Il y avait comme un air d’apaisement, de conciliation voire de satisfaction hier à l’hôtel Mont-Fébé. Avant les travaux en assemblée générale extraordinaire d’adoption des textes (statut général, celui des ligues spécialisées et le code électoral) de la Fédération camerounaise de football (Fécafoot), des tractations semblaient avoir été bouclées. Du coup, il a juste fallu 55 minutes aux 99 délégués votants, sur les 106 attendus, pour se décider.

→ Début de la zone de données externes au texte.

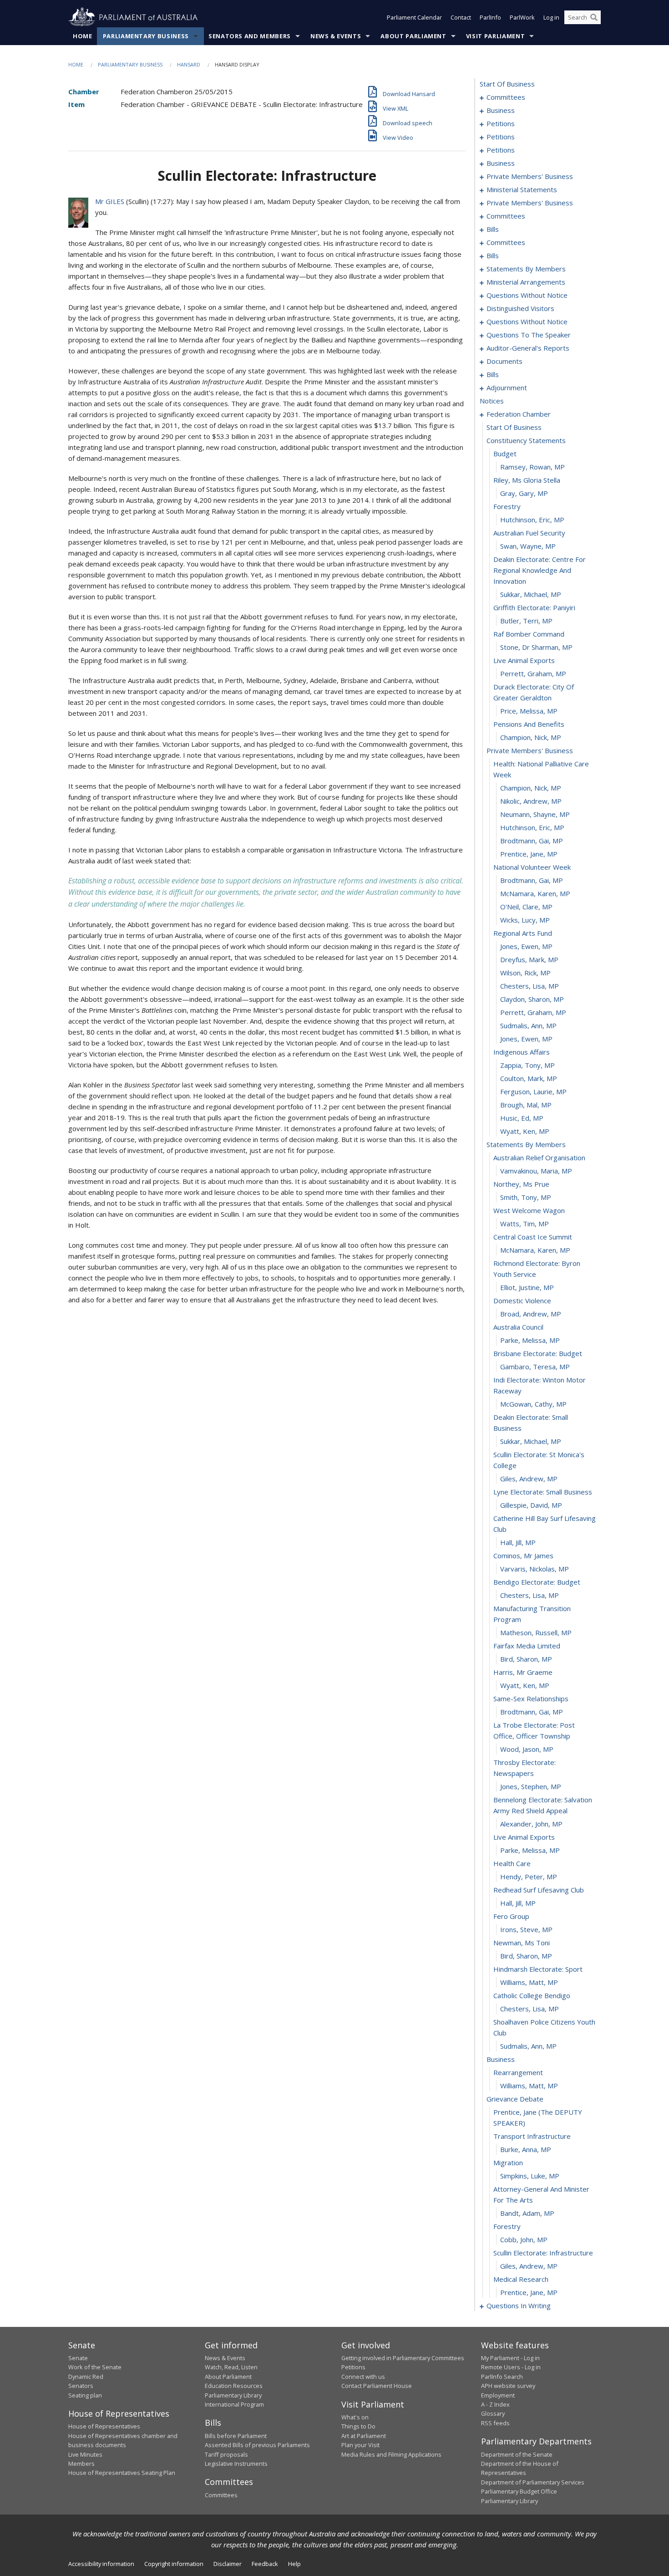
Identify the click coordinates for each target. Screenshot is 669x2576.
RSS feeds (495, 2423)
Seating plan (85, 2395)
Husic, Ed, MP (521, 1117)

Ainsi, 97 des 99 ont été favorables à la nouvelle formule des textes et deux délégués seulement s’y sont opposés.
Au fait, qu’est-ce qui a changé ? Sur le fond, pas grand’ chose. Mais des éléments « cruciaux » pour certains ont été amendés. En effet, au lieu de 16 personnes, le Comité exécutif devra en compter 19 (le président de la Fécafoot, 14 délégués représentant les dix ligues régionales et désignés par ces dernières, le président de la ligue de football professionnel et trois personnalités non-déléguées à l’assemblée générale élues sur la liste du candidat vainqueur). En clair, le président élu aura la possibilité de copter trois personnes de son choix dans la société civile. Et l’une de ces trois personnes appartiendra à la grande famille des corps de métier.

Et dans le couloir de ceux qui élevaient les voix, « cette introduction n’est pas négligeable », raconte-t-on. « La Fifa avait demandé une réduction drastique des effectifs du Comité exécutif. Nous avons mis pratiquement quatre mois à négocier avec eux sur ce point. Nous venons, pour des raisons d’apaisement, de permettre au futur président élu de la Fécafoot, d’ajouter trois personnes de son choix au Comité exécutif », explique Joseph Owona, le président du Comité de normalisation de la Fécafoot. C’est d’ailleurs cet amendement qui a permis d’apaiser l’atmosphère.

Sur le scrutin

A noter que seuls les clubs affiliés à la Fécafoot devront prendre part aux élections. Pour le cas précis, sont éligibles, les clubs ayant participé aux compétitions en 2012, 2013 et 2014. « Nous nous limitons à ces années parce que l’année 2015 est une année à problème. Nous pensons que le fameux problème des clubs fictifs n’est pas vrai », précise Joseph Owona. Bien plus, la situation éventuelle d’un secrétaire général candidat a été évoquée.

Ainsi, le secrétaire général devra démissionner de ses fonctions s’il souhaite être candidat. Mais, le secrétaire général actuel, en la personne de Tombi à Roko Sidiki, sera mis en congé administratif s’il décide de déposer à nouveau sa candidature, comme cela avait été le cas avant l’annulation du processus.

Sur les ligues spécialisées, d’après les nouveaux amendements, l’on observera désormais une représentation équitable. L’on retrouvera un équilibre au niveau des départements et régions.
Pour ce qui est des recours administratifs, l’on n’en fera plus référence dans les statuts parce que « la Fécafoot, étant une administration, prend aussi des actes semblables. Il n’y a pas qu’un contentieux purement sportif à la Fécafoot. Nous avons trouvé bon de ne pas faire recours à ces recours administratifs tout en précisant que les lois de la République restent en vigueur en matière administrative », ajoute Joseph Owona.

C’était la troisième assemblée générale d’adoption des textes de la Fécafoot. Celle du 2 juin dernier avait été attaquée auprès de la Chambre de conciliation et d’arbitrage du Comité national olympique et sportif du Cameroun (CCA-CNOSC). Elle aussi, faisait suite à celle du 23 août 2014, invalidée. Après l’adoption des textes, l’on espère enfin assister à l’élection du nouveau président de la Fécafoot le 28 septembre prochain. En attendant, les jeux sont ouverts.